In other words: workplace stress isn’t just a culture issue anymore, it’s a legal obligation. But what does that actually mean for employers running real businesses?

Let’s unpack it.

First things first: What is a psychosocial hazard?

A psychosocial hazard is anything about the design, management, or culture of work that could harm someone’s psychological health.

Common examples include:

  • Excessive workloads or unrealistic deadlines

  • Bullying or poor behaviour

  • Poor leadership or lack of support

  • Exposure to traumatic material

  • Sexual harassment or aggressive behaviour

Many of these already sit in HR conversations. The difference now is that they’re formally recognised as workplace safety risks under OHS law.
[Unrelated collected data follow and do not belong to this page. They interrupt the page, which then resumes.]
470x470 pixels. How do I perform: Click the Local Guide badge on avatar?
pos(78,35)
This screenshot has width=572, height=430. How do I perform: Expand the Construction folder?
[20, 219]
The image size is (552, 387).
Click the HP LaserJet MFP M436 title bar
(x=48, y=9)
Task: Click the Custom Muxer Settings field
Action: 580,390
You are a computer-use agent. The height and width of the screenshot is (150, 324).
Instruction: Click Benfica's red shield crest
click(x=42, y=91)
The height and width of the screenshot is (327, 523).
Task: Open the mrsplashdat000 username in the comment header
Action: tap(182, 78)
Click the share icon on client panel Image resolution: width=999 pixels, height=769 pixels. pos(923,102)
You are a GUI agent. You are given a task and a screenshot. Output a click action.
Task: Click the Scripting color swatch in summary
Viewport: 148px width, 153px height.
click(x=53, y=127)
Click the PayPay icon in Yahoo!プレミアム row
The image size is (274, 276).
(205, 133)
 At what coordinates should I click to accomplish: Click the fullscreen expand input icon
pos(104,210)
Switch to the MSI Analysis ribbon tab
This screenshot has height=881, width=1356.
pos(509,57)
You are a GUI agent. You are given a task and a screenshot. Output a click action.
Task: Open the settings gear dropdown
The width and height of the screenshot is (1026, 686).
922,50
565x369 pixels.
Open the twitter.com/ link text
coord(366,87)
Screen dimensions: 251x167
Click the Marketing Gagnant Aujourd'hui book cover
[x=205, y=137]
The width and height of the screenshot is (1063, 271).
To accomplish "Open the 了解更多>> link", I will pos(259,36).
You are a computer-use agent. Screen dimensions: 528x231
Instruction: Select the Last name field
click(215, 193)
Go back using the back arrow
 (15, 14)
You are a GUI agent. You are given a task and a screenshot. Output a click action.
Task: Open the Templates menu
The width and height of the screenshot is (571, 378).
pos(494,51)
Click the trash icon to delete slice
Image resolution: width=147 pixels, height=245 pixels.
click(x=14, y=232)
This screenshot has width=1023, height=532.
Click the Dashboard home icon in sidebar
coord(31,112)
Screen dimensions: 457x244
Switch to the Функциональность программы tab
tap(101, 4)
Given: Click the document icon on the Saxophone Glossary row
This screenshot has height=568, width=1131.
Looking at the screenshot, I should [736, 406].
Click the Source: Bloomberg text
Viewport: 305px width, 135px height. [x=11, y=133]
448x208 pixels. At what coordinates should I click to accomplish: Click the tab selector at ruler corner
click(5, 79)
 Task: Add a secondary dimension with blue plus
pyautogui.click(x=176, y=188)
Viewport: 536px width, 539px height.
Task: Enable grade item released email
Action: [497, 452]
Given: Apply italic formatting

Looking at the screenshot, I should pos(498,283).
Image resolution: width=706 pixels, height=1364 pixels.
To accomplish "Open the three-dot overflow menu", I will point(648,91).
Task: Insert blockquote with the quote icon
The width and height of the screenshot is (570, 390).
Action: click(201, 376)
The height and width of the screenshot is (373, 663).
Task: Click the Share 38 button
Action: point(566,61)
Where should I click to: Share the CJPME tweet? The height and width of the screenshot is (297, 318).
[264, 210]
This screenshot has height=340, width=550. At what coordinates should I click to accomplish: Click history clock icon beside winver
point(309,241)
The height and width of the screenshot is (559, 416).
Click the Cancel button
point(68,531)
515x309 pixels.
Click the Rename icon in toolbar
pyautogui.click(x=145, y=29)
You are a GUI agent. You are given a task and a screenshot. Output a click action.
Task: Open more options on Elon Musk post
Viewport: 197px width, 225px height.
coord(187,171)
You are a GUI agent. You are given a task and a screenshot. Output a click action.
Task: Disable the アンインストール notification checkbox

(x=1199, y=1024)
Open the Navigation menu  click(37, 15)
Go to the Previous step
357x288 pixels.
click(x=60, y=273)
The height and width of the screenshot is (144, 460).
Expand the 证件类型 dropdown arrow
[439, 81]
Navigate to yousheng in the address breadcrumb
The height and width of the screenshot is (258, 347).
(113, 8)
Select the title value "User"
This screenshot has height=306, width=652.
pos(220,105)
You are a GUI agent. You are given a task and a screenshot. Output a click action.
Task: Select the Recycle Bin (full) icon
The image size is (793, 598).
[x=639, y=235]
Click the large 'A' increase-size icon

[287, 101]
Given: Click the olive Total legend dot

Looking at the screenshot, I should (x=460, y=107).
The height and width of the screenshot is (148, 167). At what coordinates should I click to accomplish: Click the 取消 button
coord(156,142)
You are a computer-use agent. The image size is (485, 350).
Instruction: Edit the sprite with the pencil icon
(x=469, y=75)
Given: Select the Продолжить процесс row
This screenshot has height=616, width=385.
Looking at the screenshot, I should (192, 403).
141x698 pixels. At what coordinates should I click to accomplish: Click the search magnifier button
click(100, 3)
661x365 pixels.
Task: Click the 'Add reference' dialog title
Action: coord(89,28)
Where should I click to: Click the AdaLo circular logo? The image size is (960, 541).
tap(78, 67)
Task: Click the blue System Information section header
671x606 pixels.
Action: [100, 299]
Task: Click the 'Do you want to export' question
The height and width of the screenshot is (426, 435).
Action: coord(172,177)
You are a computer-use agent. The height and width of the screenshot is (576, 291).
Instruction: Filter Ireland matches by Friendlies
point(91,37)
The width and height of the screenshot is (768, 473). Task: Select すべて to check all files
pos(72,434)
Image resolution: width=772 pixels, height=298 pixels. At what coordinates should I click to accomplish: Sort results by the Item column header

What Victorian employers must now do

Under the new regulations, employers must:

  1. Identify psychosocial hazards

  2. Eliminate or reduce risks where reasonably practicable

  3. Review control measures regularly

And importantly: the regulations expect businesses to change how work is organised, not just run training.

For example:

HazardWeak ResponseBetter ResponseHigh workloadStress management trainingAdjust staffing, priorities or deadlinesWorkplace conflict“Team culture workshop”Investigate behaviour, set expectationsPoor leadershipManager training onlyClear performance expectations for leaders

Training alone isn’t considered sufficient if structural changes are possible.

What this looks like in real workplaces

The biggest mistake we see? Treating psychosocial hazards like a policy exercise. Let’s be real here - WorkSafe won’t be impressed by a document sitting on SharePoint.

Instead, think about real operational changes, such as:

  • Reviewing workloads during peak periods

  • Training managers to recognise early signs of burnout

  • Documenting how complaints and incidents are handled

  • Consulting staff about risks in their role

The regulations also expect consultation with employees and Health and Safety Representatives where relevant.

The practical takeaway

You don’t need a 40-page risk register. But you do need to show that your business is actively identifying and managing psychological risks.

Start with these three simple steps:

  1. Identify the biggest stress points in your team

  2. Look at whether the work itself needs redesign

  3. Make sure managers know what “psychological safety” means in practice

Because the truth is this:

Most psychosocial risks don’t start with HR. They start with how work is organised and how people are managed.